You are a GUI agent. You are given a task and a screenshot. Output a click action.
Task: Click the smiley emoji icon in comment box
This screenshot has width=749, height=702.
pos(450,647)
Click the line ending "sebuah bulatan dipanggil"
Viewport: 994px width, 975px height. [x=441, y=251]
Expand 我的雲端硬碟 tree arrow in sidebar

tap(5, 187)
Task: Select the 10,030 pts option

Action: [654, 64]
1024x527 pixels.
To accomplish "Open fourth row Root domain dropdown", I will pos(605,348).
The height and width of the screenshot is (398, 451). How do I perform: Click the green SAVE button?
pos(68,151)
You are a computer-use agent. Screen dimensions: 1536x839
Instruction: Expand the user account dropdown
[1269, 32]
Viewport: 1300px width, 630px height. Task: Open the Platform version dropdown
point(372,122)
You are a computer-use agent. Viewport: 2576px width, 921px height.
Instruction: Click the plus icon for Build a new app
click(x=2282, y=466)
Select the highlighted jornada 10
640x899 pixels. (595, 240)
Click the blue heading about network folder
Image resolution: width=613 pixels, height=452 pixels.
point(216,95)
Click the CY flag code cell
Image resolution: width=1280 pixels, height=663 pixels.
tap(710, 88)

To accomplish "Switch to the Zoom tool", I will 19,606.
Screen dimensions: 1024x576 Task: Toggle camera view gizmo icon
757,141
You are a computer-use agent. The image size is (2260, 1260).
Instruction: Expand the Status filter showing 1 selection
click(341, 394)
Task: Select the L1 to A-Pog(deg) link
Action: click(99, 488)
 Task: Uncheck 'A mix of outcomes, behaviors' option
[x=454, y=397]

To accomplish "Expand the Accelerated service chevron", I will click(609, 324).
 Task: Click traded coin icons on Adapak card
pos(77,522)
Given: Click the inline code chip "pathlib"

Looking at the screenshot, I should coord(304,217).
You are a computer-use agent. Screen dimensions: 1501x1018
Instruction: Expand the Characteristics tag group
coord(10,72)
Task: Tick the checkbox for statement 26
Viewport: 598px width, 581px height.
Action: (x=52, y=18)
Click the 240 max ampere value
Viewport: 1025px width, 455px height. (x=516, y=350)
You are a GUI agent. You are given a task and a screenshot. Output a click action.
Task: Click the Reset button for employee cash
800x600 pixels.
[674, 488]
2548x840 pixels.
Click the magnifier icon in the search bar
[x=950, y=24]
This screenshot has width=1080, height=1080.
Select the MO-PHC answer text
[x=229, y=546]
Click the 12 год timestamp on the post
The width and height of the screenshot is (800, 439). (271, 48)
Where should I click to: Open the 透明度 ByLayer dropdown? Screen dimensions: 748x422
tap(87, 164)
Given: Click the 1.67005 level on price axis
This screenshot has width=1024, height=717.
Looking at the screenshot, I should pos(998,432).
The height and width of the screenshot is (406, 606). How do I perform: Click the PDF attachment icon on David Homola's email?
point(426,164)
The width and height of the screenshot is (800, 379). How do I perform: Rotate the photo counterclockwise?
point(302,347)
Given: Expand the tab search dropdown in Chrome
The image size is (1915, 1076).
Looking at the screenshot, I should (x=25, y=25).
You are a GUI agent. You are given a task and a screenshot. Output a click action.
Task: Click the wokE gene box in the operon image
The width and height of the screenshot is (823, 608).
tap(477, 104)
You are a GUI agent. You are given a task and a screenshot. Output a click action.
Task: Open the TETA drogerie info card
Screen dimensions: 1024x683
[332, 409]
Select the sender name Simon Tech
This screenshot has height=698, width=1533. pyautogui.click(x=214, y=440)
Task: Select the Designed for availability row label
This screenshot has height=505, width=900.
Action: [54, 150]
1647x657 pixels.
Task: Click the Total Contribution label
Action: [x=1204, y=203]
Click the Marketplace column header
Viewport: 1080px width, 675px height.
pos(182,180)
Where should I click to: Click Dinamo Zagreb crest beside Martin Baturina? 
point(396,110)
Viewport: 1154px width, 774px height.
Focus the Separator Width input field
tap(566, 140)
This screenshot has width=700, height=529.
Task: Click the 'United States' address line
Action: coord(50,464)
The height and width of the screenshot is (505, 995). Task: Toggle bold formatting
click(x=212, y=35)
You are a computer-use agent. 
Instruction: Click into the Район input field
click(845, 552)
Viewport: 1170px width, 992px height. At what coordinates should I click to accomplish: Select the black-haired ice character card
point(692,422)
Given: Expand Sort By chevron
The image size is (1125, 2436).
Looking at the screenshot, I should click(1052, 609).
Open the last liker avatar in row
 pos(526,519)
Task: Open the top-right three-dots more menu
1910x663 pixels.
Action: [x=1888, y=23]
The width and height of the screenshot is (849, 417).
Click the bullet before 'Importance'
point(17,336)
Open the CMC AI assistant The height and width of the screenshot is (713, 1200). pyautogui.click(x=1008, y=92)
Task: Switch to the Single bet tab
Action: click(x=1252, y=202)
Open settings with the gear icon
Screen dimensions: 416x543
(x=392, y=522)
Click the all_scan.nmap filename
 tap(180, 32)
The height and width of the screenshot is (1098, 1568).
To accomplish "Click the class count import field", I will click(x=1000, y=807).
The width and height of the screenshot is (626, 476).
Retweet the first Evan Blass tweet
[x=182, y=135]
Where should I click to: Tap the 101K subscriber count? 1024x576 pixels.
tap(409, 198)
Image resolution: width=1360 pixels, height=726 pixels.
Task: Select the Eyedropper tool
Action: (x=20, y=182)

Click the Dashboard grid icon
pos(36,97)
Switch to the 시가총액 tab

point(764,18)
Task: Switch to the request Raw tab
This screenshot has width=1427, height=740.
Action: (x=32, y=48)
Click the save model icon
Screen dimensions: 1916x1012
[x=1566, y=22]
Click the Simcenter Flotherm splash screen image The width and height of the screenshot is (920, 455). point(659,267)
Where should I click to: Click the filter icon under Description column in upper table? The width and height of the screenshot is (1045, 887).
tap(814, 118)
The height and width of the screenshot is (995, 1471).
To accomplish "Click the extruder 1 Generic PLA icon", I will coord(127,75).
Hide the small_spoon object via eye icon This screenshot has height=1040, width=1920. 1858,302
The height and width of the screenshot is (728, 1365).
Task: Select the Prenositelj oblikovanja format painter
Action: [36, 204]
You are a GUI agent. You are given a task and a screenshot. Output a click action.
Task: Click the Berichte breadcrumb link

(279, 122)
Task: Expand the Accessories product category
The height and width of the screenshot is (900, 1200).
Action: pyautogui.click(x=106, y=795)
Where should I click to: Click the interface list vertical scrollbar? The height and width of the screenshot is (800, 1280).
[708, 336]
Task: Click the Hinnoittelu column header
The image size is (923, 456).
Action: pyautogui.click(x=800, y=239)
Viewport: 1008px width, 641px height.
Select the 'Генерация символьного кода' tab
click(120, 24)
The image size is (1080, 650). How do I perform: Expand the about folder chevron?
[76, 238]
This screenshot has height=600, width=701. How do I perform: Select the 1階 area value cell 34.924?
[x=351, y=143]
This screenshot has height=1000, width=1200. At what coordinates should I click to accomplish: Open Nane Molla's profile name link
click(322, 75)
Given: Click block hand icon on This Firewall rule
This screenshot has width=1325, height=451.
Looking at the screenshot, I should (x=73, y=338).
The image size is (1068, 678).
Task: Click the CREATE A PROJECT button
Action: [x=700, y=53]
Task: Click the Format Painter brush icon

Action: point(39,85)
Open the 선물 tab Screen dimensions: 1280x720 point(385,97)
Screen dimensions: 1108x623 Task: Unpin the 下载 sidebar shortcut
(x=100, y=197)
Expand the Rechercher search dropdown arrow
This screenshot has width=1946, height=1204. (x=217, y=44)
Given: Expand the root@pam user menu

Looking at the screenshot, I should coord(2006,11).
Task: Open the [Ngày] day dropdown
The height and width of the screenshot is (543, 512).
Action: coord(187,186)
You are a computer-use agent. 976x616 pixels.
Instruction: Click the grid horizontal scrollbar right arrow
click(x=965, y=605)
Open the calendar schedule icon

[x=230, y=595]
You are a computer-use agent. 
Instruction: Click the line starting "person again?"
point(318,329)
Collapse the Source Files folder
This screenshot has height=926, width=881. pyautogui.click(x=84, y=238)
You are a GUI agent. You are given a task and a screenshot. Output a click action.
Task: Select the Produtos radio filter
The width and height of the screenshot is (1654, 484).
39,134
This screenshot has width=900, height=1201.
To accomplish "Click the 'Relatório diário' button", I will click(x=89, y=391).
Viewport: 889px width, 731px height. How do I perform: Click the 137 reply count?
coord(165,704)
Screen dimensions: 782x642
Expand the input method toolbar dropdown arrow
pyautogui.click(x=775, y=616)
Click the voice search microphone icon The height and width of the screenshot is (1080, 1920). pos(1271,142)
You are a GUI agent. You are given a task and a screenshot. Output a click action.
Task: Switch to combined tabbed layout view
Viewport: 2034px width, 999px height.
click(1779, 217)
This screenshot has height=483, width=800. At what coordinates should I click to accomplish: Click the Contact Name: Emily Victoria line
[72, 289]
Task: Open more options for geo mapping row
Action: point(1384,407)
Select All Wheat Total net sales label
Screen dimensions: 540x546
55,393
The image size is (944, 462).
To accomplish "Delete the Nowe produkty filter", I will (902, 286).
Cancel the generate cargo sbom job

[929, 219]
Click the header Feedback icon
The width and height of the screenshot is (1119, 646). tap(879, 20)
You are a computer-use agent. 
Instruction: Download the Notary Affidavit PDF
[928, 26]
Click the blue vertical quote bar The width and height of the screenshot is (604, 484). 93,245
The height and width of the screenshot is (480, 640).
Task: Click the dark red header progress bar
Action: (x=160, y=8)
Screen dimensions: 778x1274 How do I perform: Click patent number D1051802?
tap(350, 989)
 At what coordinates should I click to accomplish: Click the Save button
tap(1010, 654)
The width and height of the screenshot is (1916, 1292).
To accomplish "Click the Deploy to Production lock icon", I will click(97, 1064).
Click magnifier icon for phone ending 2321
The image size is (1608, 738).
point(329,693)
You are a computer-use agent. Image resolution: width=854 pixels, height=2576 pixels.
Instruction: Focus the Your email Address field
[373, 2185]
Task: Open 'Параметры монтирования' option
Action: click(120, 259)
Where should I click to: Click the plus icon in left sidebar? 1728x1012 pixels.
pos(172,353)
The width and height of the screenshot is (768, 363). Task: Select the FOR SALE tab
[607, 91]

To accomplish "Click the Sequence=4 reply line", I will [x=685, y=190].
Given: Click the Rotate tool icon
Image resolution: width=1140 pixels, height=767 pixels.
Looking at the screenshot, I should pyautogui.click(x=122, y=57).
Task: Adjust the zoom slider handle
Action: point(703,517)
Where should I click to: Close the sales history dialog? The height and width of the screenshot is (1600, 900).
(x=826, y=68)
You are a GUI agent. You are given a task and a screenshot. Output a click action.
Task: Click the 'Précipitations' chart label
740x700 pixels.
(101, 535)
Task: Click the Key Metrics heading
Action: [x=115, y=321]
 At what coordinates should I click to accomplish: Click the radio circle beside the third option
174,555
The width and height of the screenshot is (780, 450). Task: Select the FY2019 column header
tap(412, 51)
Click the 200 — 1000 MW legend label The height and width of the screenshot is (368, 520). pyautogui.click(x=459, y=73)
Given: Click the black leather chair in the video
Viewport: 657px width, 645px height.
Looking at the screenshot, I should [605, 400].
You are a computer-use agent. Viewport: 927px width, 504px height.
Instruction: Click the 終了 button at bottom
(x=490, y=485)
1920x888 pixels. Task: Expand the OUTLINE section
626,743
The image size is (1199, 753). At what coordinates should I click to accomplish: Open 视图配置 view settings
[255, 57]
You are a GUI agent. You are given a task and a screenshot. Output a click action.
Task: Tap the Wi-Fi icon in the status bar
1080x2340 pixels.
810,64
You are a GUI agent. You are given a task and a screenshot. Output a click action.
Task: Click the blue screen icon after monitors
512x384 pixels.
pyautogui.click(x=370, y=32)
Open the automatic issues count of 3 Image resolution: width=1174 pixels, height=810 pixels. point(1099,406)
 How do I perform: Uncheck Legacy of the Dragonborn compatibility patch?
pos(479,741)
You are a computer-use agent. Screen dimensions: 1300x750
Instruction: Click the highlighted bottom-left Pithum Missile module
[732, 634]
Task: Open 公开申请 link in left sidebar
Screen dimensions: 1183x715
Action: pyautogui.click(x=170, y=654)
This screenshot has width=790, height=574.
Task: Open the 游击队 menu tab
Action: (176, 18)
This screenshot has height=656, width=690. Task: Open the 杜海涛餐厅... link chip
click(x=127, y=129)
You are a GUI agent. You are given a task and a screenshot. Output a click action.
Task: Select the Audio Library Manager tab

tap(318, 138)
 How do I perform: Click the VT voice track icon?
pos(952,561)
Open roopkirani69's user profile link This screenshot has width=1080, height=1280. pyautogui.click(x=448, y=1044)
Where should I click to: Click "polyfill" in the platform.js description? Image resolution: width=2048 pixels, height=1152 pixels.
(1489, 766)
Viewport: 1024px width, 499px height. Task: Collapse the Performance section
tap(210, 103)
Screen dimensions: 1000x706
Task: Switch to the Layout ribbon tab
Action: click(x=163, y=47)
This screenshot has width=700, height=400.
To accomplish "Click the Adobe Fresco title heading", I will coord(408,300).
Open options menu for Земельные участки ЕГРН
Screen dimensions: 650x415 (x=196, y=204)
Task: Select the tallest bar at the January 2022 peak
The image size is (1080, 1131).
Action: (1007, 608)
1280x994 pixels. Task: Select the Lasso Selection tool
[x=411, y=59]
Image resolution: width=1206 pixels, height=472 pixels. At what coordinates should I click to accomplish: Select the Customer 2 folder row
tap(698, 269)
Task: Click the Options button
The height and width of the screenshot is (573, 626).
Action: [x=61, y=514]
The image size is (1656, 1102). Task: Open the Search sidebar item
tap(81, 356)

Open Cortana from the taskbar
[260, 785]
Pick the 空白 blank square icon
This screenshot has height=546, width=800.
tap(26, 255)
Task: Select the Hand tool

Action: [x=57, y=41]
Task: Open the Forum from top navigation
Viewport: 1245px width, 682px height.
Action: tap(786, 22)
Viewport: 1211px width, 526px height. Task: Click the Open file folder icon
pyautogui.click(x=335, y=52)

Work required:
Set down exactly the lines from the start of the records to the line with "1024x527 pixels.". Include that line, and add nothing more.

Finished task:
You are a GUI agent. You are given a task and a screenshot. Output a click action.
Task: Click the smiley emoji icon in comment box
This screenshot has width=749, height=702.
pos(450,647)
Click the line ending "sebuah bulatan dipanggil"
Viewport: 994px width, 975px height. [x=441, y=251]
Expand 我的雲端硬碟 tree arrow in sidebar

tap(5, 187)
Task: Select the 10,030 pts option

Action: [654, 64]
1024x527 pixels.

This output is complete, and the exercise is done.